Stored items

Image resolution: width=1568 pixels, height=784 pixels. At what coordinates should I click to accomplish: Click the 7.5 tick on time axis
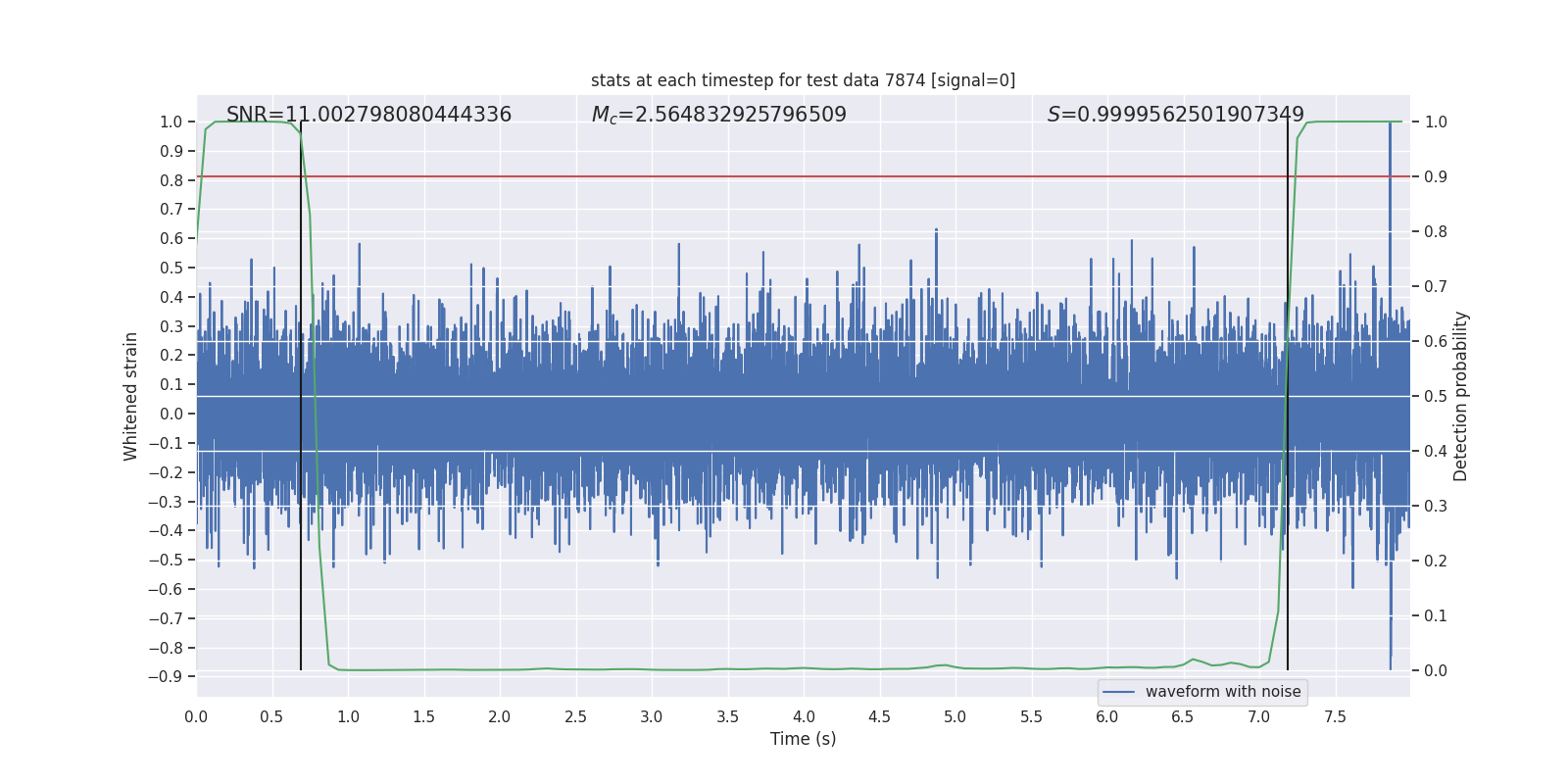(x=1335, y=716)
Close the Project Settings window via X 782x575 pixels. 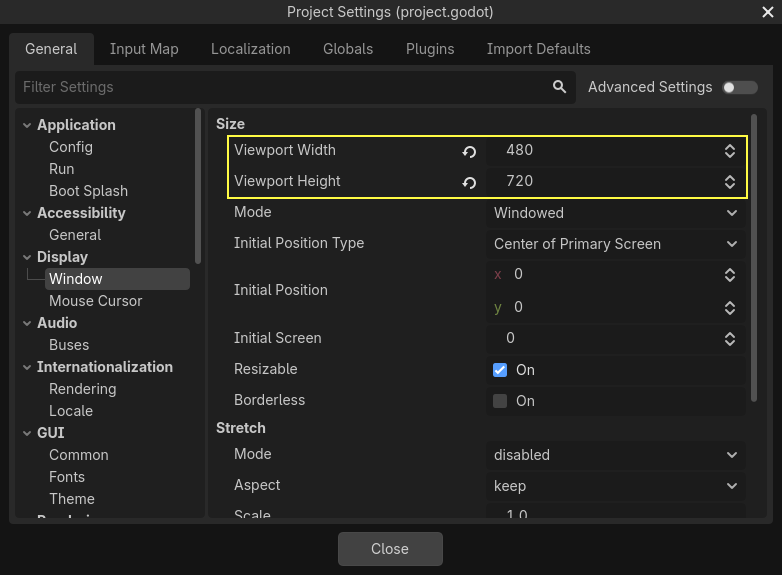pyautogui.click(x=767, y=12)
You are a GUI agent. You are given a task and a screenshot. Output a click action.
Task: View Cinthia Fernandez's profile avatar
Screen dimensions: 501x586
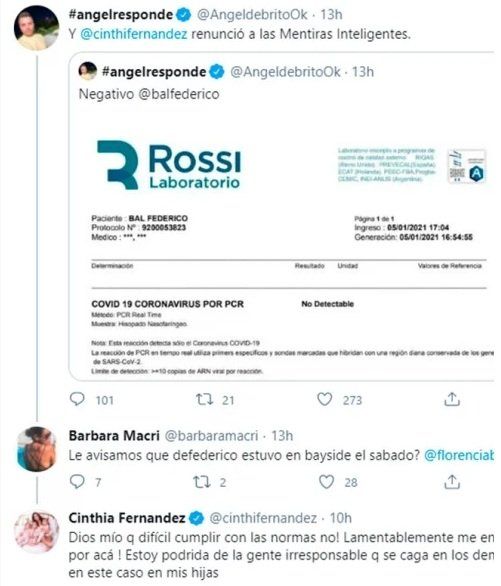(37, 531)
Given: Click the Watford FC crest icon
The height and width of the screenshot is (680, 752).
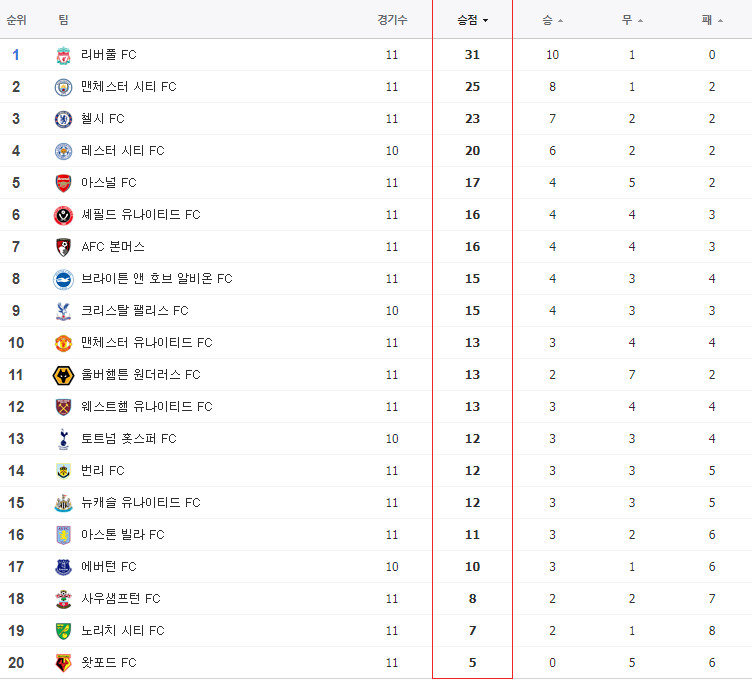Looking at the screenshot, I should [x=63, y=663].
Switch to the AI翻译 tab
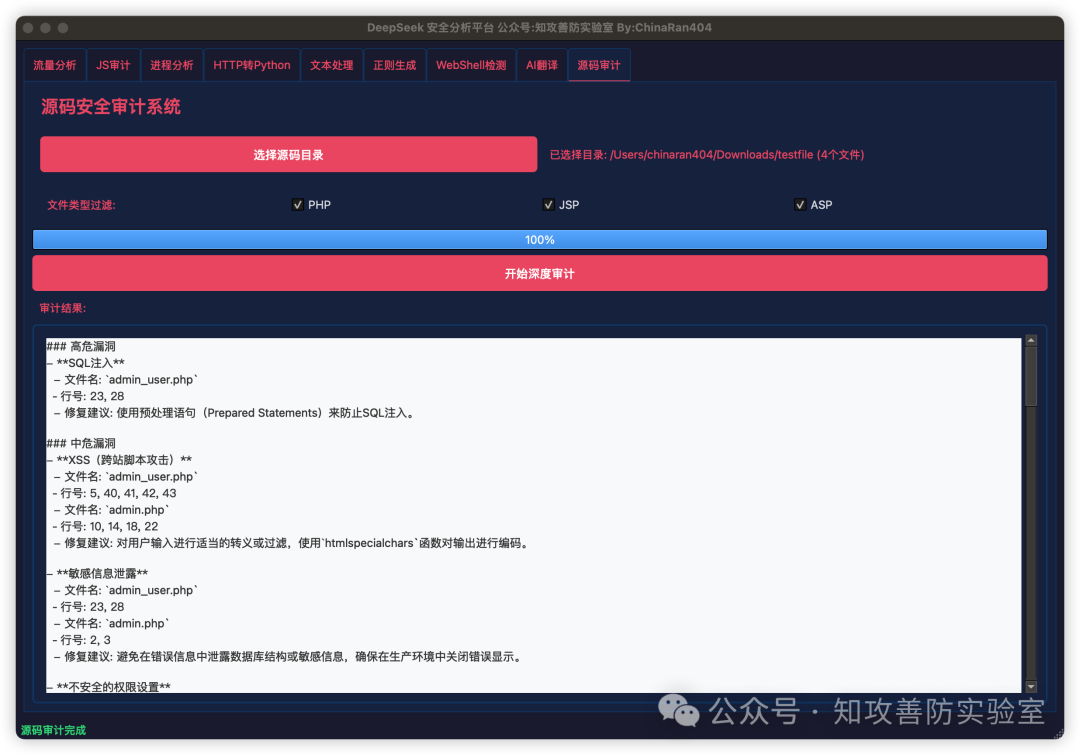This screenshot has height=755, width=1080. [x=541, y=64]
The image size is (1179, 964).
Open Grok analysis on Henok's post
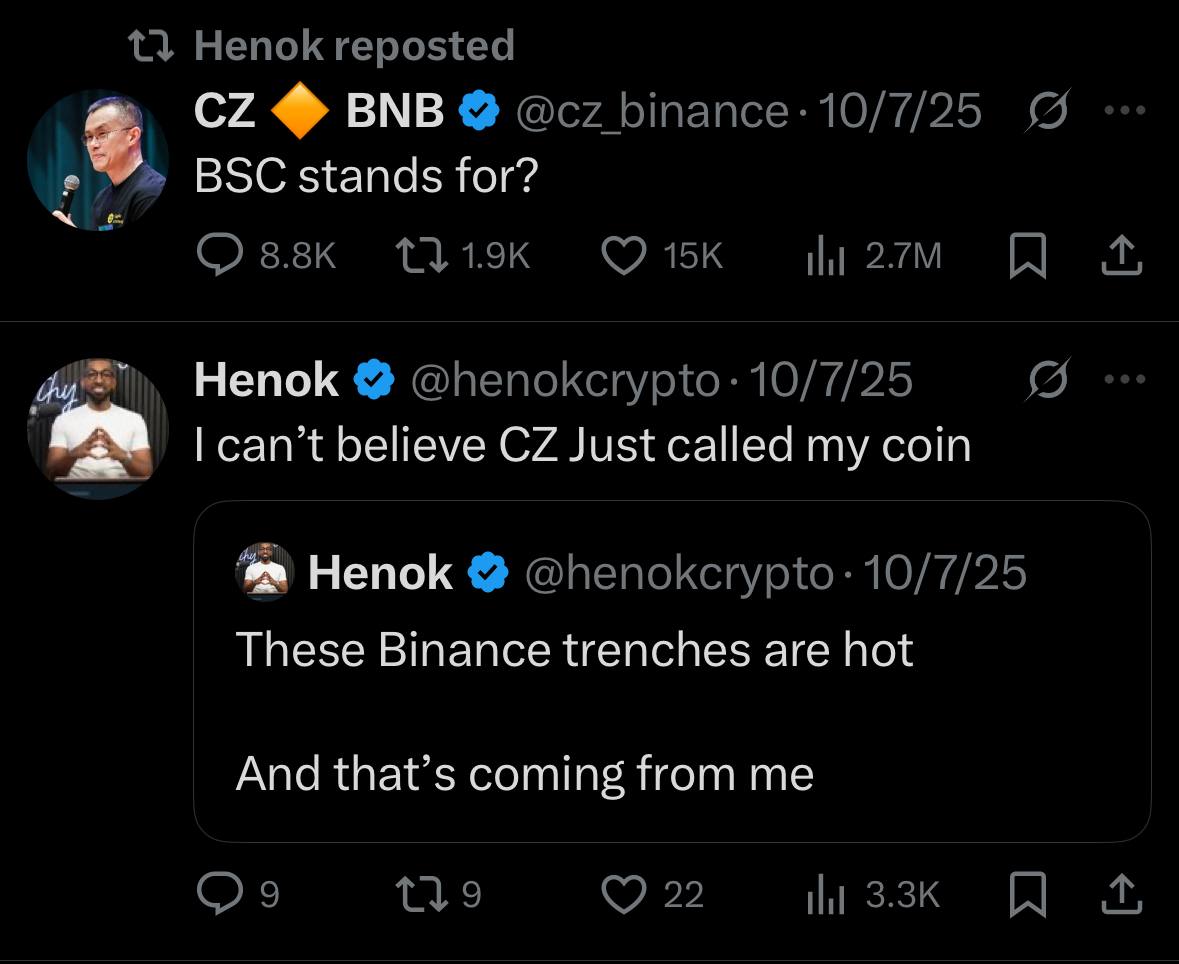(x=1047, y=379)
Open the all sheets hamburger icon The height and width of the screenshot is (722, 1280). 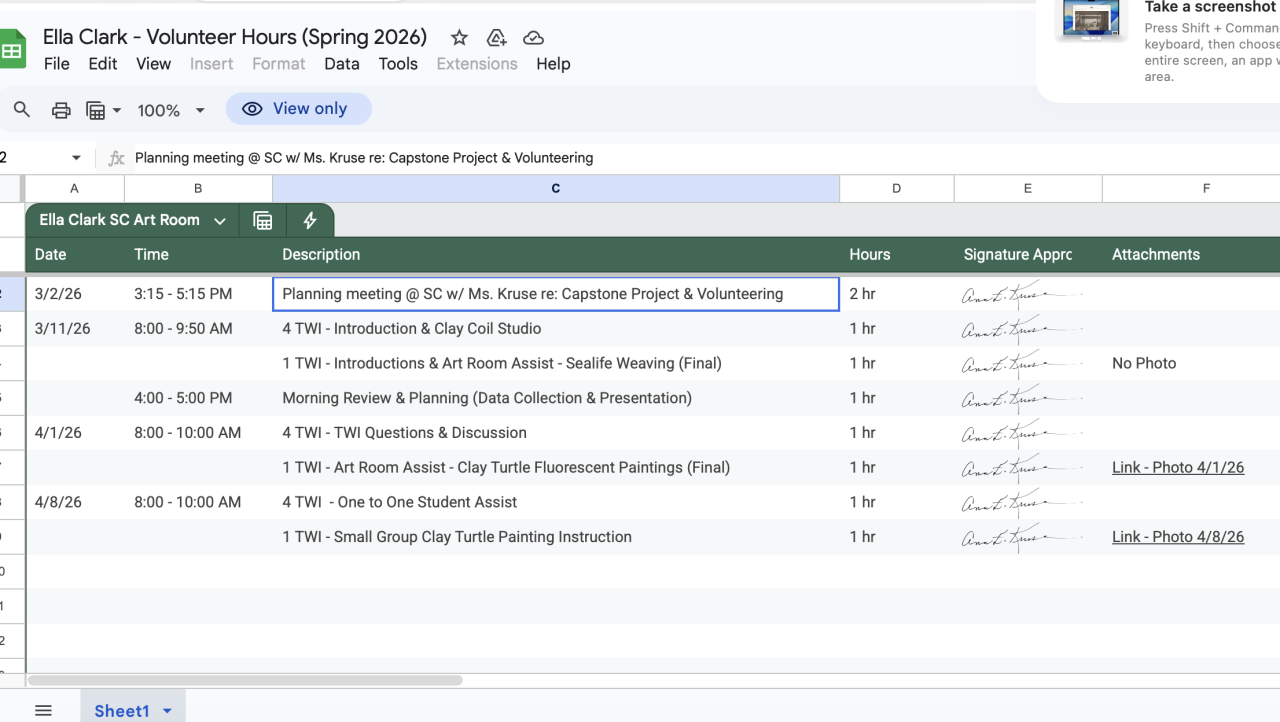pyautogui.click(x=43, y=710)
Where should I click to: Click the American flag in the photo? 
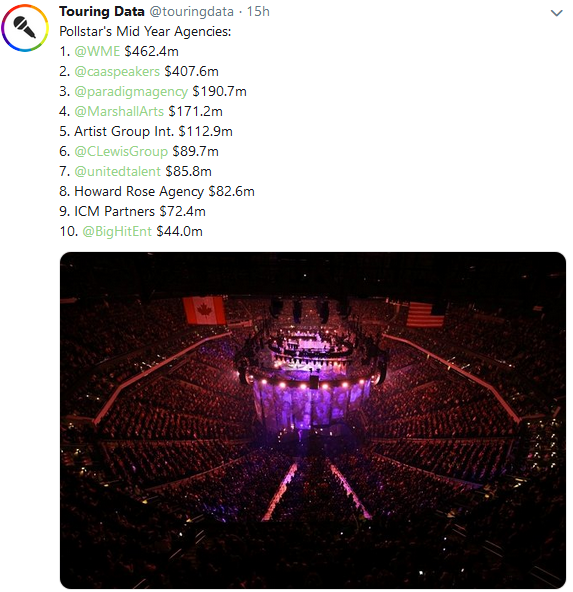[425, 314]
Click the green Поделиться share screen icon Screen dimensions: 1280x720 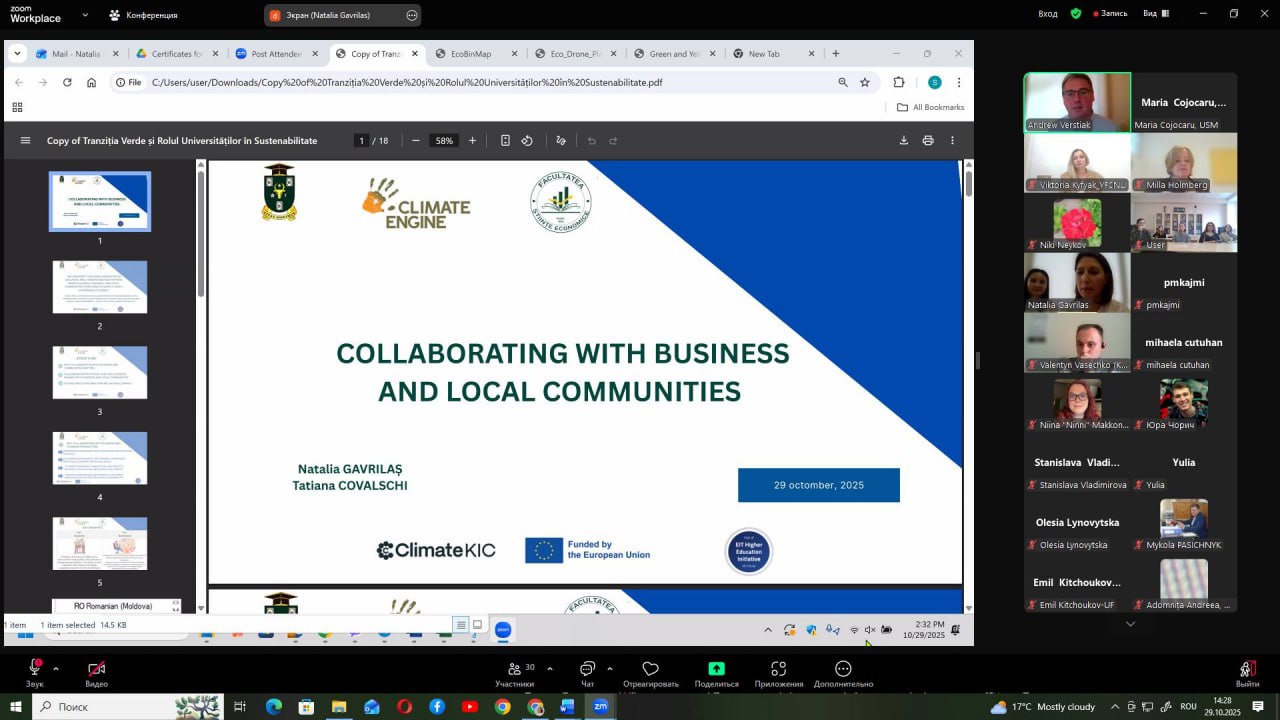716,669
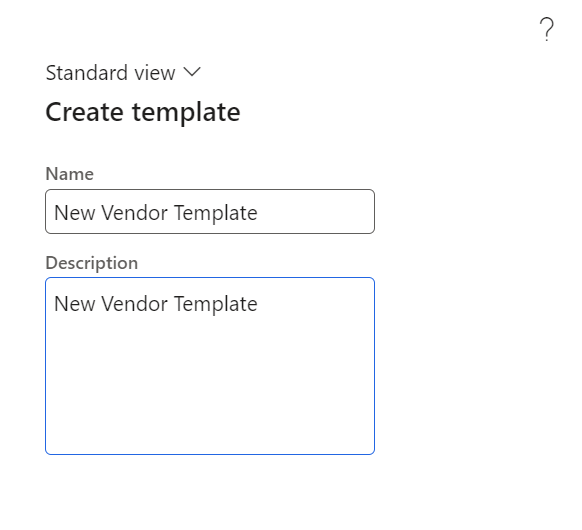Click blank area right of Name text
The width and height of the screenshot is (582, 530).
(x=315, y=212)
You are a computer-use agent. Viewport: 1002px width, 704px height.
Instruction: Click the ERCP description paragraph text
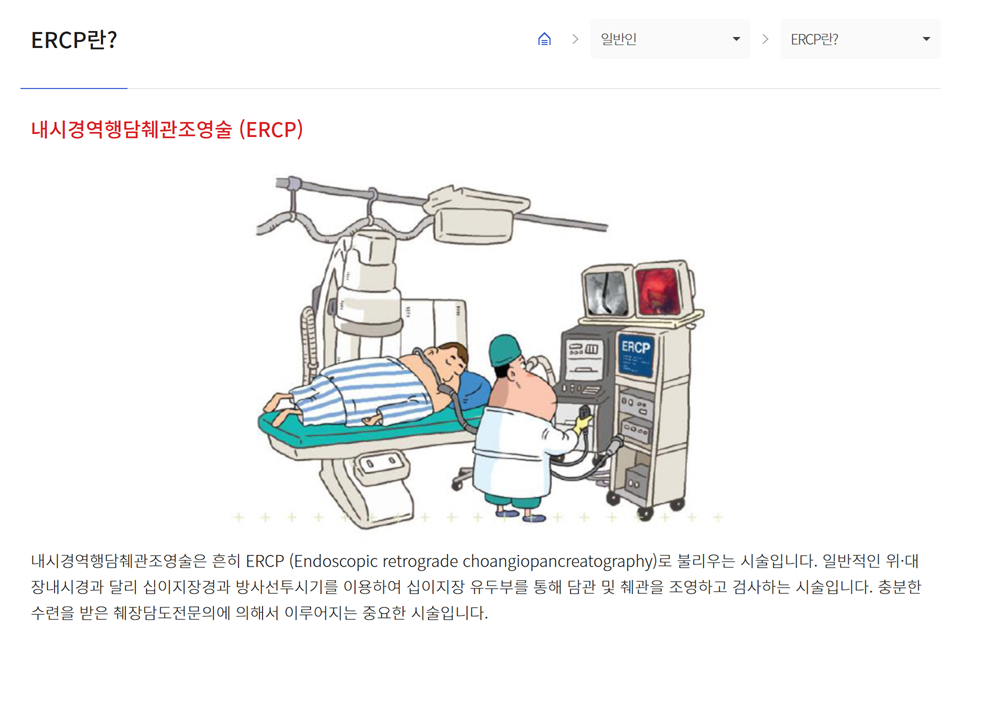pos(476,587)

* Exercise directions
Would you print, exactly as they appear, the lines from the line with "Instruction: Click the" through the end of the entries above, leaving out the pictures?

* Solution for this task
Instruction: Click the ERCP description paragraph text
pos(476,587)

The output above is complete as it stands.